_What the task requires_: All lines from the one with "Click the printer icon for Reference Card" through the final line below are to be reproduced exactly; omit the others.

Records from a data collection
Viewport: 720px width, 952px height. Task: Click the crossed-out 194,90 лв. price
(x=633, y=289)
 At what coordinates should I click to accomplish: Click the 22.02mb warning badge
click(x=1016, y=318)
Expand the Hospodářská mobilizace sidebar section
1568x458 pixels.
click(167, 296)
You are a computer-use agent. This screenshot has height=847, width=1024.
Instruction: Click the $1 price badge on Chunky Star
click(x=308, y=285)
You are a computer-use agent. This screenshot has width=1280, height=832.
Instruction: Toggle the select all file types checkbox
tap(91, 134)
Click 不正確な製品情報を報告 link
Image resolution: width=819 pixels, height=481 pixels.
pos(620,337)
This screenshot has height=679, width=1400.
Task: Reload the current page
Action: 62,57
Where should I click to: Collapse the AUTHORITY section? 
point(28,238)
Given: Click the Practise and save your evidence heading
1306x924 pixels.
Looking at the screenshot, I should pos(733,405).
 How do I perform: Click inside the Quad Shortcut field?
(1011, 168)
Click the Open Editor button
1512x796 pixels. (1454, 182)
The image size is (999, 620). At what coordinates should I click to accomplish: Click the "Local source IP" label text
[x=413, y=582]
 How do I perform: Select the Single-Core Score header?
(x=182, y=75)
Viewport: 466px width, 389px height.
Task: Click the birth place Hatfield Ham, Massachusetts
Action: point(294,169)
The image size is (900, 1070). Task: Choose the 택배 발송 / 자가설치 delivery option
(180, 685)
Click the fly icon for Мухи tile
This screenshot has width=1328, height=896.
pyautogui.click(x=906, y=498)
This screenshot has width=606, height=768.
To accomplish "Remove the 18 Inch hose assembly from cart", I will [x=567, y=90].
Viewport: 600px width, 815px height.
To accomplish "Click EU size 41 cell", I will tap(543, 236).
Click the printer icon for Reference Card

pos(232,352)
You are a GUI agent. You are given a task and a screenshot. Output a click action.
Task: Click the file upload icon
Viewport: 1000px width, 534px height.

_Solution to this task_:
Click the printer icon for Reference Card

pos(232,352)
You are a GUI agent. You are given a task and a screenshot. Output a click action.
Task: Click the file upload icon
Viewport: 1000px width, 534px height.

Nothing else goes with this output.